O desafio ganhou toda forma de adaptação, desde pessoas postando fotos comparando suas imagens nos últimos dez anos até um gancho para comparação de artistas, políticos, locais e situações. O meme tornou-se um recurso para debates desde a evolução pessoal dos usuários até discordâncias políticas no site.

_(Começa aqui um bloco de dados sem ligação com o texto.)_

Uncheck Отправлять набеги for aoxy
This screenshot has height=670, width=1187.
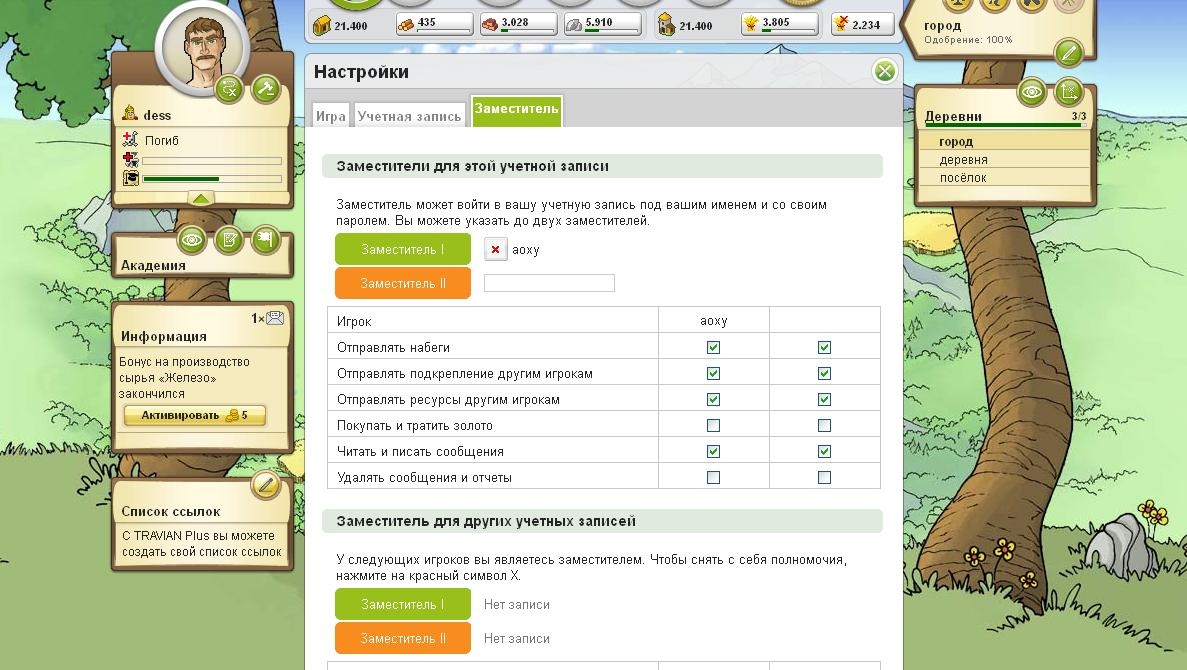pos(713,348)
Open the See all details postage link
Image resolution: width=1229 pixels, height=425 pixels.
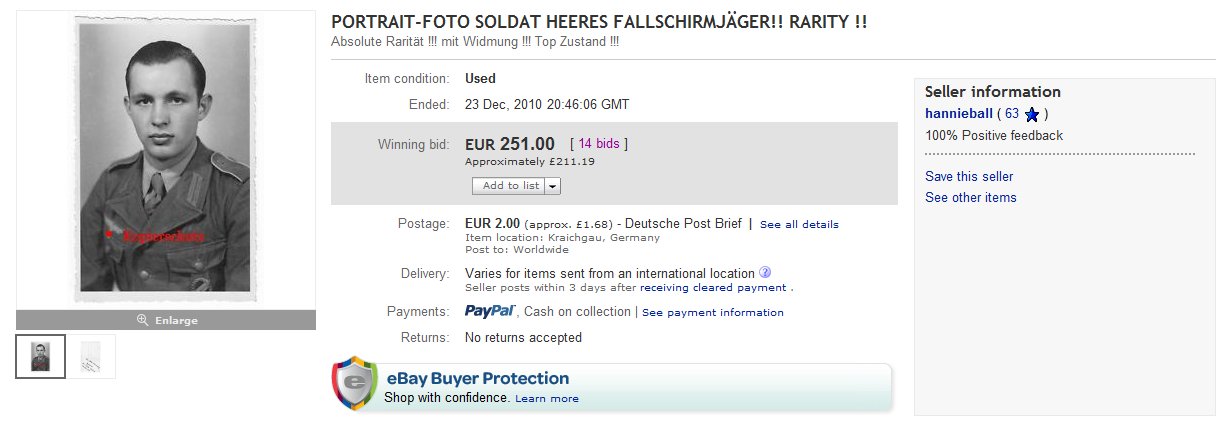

Contudo, a popularidade do desafio provocou também debate por parte de especialistas em segurança da informação e proteção de dados pessoais. A consultora e autora de livros em tecnologias digitais norte-americana Kate O’Neill publicou questionamentos nas redes sociais e na mais importante revista de tecnologia do mundo, Wired, apontando até que medida as imagens publicadas não poderiam estar sendo usadas para “treinar” o sistema do Facebook que realiza o reconhecimento facial dos usuários.
Marcação automática
Quando uma imagem é publicada, a rede social realiza essa identificação. Essa funcionalidade aparece, por exemplo, quando ela “sugere” a marcação do usuário ou de amigos em fotos. Anteriormente, apenas o usuário realizava tal marcação.

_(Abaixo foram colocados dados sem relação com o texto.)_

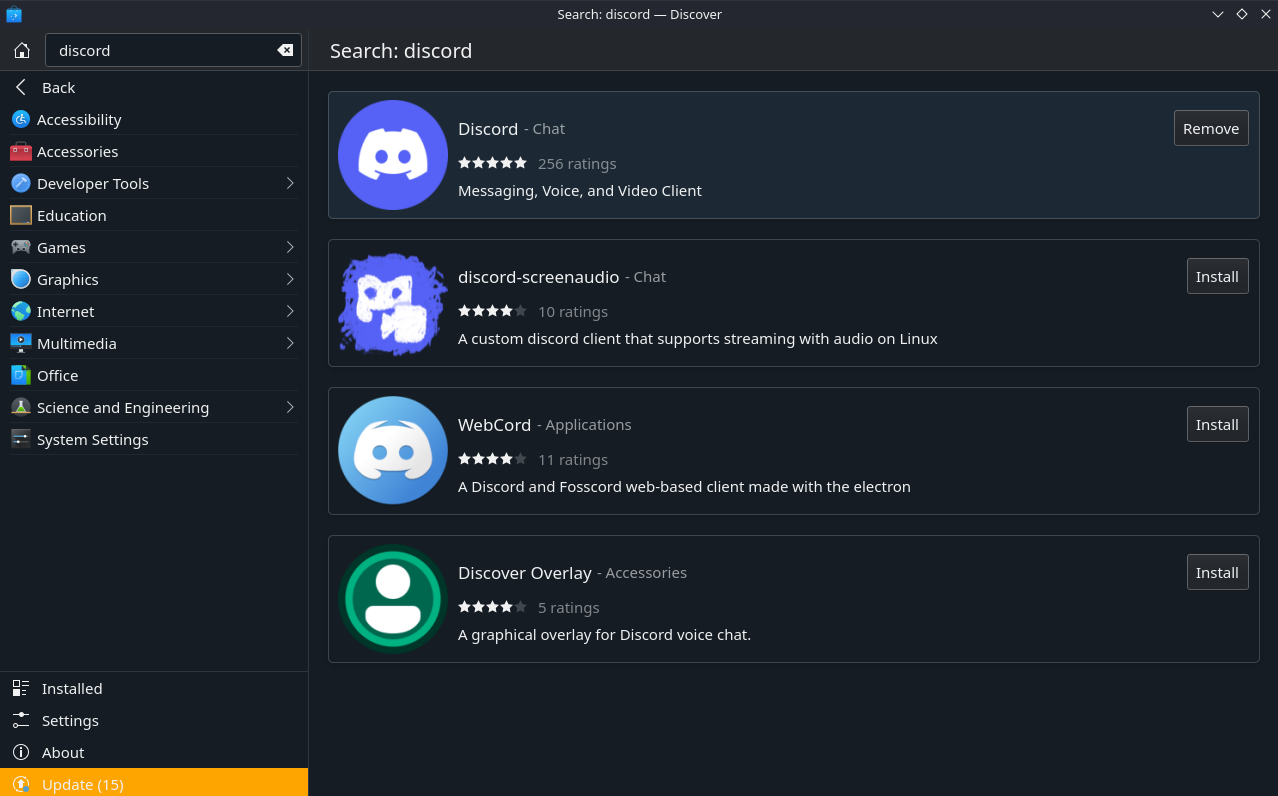Click the Discover Overlay app icon
The width and height of the screenshot is (1278, 796).
[392, 599]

Contudo, a plataforma passou a realizar esses “escaneamento” em toda as imagens e “avisar” a pessoa quando uma foto foi publicada. O argumento foi que o usuário tivesse maior controle sobre conteúdos relacionados a si circulando no site. Contudo, a implantação deste recurso gerou críticas. O Facebook reagiu e configurou a funcionalidade como uma opção que pode ser desativada pelo usuário.

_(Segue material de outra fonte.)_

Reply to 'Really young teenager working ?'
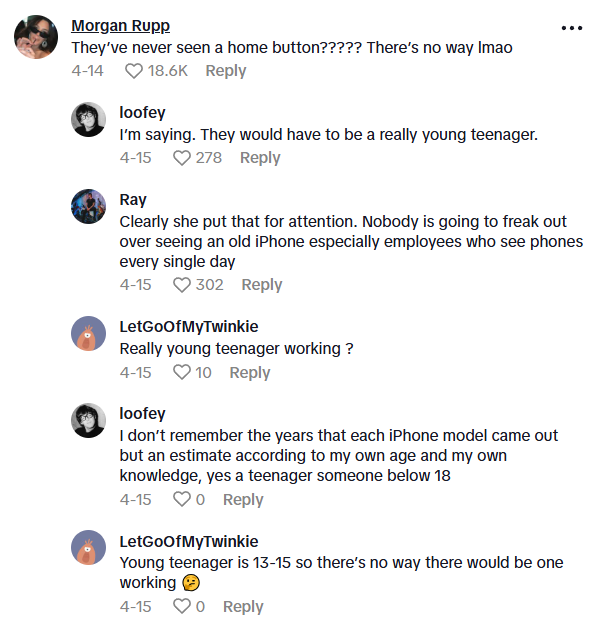The image size is (610, 627). (249, 373)
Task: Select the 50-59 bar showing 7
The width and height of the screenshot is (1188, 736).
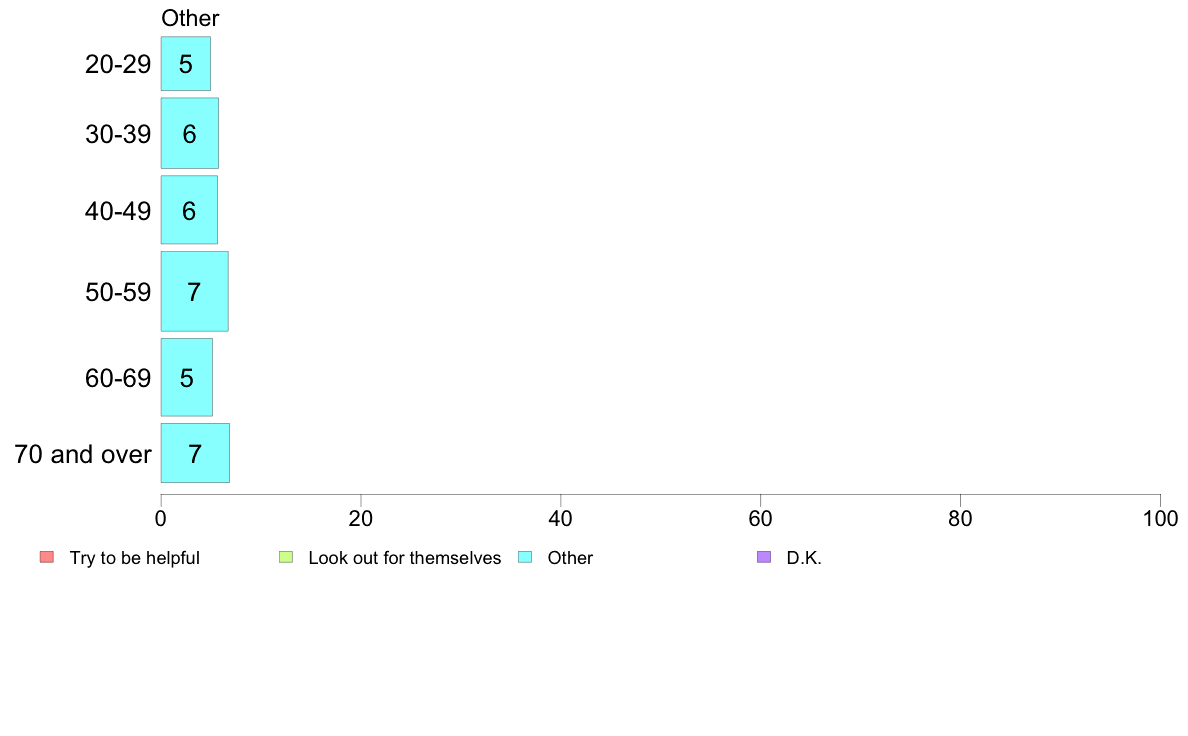Action: tap(194, 292)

O reconhecimento, mesmo com esse dispositivo de regulagem, é feito por meio de uma tecnologia que “aprende” como melhorar esse procedimento a medida que ela recebe mais dados ou mais fotos. Daí surgiu o questionamento de Oneil e de outros especialistas acerca de como tais imagens de 10 anos atrás poderiam estar “alimentando” o banco de dados do Facebook e “treinando” seus sistemas.
“Isso pode acontecer. É uma métrica bem objetiva para os sistemas aprenderem. A grande dificuldade é fazer padrões universais e isso é um padrão objetivo, uma vez que possui anos definidos. Isso poderia ser utilizado para treinar esses sistemas”, avalia o pesquisador em privacidade e professor na consultoria DataPrivacy Brasil Renato Leite.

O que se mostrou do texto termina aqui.